EXCERPT:
╔══
# Line-of-duty FF and victim deaths



## TJacobs (Mar 31, 2010)

The United States Fire Administration (USFA) has received notice of the following firefighter fatality:

Name: Brian Carey

Rank: Firefighter

Age: 28

Gender: Male

Status: Career

Years of Service: <1

Date of Incident: 03/30/2010

Time of Incident: 2100hrs

Date of Death: 03/30/2010

Fire Department: Homewood Fire Department

Address: 17950 Dixie HWY, Homewood, IL  60430-1732

Fire Department Chief: Bob Grabowski

Incident Description: Firefighter Carey and one other firefighter were seriously injured while rescuing a husband and wife from a burning residential structure. Firefighter Carey died from his injuries and the second firefighter remains hospitalized with first and second degree burns.  In addition, the husband died after being removed from the structure, while the wife was transported to the hospital with serious burn injuries.

Incident Location: 17622 Lincoln Ave, Homewood.
╚══
COLLECTED DATA:
╔══
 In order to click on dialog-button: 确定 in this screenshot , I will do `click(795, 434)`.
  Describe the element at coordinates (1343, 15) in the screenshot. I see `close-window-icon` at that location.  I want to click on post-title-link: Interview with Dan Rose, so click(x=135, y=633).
╚══
EXERCISES TO COMPLETE:
**a.** In the firefighter fatality notice:
(i) How old was Brian Carey?
(ii) Who is named as the fire department's chief?
(iii) What injuries is the second firefighter hospitalized with?
**b.** Could you carry the firefighter fatality notice forward from its final line?
You can leave the listing aside; none of it is needed.

SOLVED TASKS:
**a.**
(i) 28
(ii) Bob Grabowski
(iii) First and second degree burns

**b.**
Funeral Arrangements: Pending

Memorial Fund Contact and Address: The Homewood Emergency Medical Fund, 17950 Dixie HWY, Homewood, IL  60430

Tribute is being paid to Firefighter Brian Carey at http://www.usfa.dhs.gov/fireservice/fatalities/

To date, 18 firefighter fatalities have been reported to USFA in 2010; 17 from incidents that occurred in 2010 and 1 from a previous year incident.  Year-to-date monthly and annual USFA firefighter fatality reports are posted online @ http://www.usfa.dhs.gov/fireservice/fatalities/statistics/ff_stats.shtm


----------



## FM William Burns (Mar 31, 2010)

TJ,

Thanks for posting the LODD notifications.


----------



## packsaddle (Mar 31, 2010)

Rest in peace.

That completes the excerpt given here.